Quote Originally Posted by Kim View Post
I research for a living because I want to know things. When something catches my interest, I want to know everything about it and get obsessed with it until I get tired of it and then I will often (not always) drop it completely. So I can tell you every detail about random topics like Mount Everest sherpas, Yoruba spirituality, life under the German welfare system, the U.S. healthcare system and its effects on people, undocumented immigrants along the U.S. border, transgender rights, Cuban photography, alcoholism and recovery, schizophrenia, combat PTSD, dog rescue, and a bunch of other topics, mostly related to people and their stories in different contexts, because at some point in my life those caught my interest. I like to look at issues from all angles, especially the human experience and including suffering, sadness, and violence. I want to know people and their lives, histories, and thoughts and I like to help them connect the dots if they need help connecting them.
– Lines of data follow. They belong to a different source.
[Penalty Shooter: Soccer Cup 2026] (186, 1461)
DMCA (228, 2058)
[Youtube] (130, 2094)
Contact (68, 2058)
I am an academic because I love to do research and because it allows me to change direction when I get bored. I love to read, listen, and connect. I write articles about contemporary migration movements, literature, film, and art and make connections historically and socioculturally. I love to interact with students and talk to them about their plans, assess their potential, and help them work through all the possibilities.

In a nutshell.
I read this yesterday when you posted it and I really find your interests fascinating. I bet you can carry on an excellent conversation on any number of subjects with all kinds of different people. You can probably find some topic of interest to go on about with anyone you meet. Its a valuable thing, that's for sure, and I admire it..

I was sitting in the kitchen doing some mindless chores with my Mom just now and thinking about what you said here. Then something suddenly dawned on me that is too much not to share now. So I logged the computer back on just to say this:.

Did you notice how our hidden agenda's are quite different? That confirms a point I am always trying to make, that you, and Ann as well, think very different from me. (I wonder what @anndelise's HA list looks like? More like yours, or more like mine?

So I was sitting and thinking of what you said here, and how you communicated your Te list much more directly and clearly than I did. Your really interesting Te list. When you asked it of me there was no hesitation in me knowing just where that "need to know" seems to focus for me, but I did struggle a bit with just how to explain it. I did the best I could.

Now today I was just reflecting on how my list is just not as clear(?) as yours. Was that the right word? No. Then I realized - mine is more hidden than yours!

Look at your list. That doesn't look like any hidden agenda. Its your life.

It looks just like Te is something you VALUE.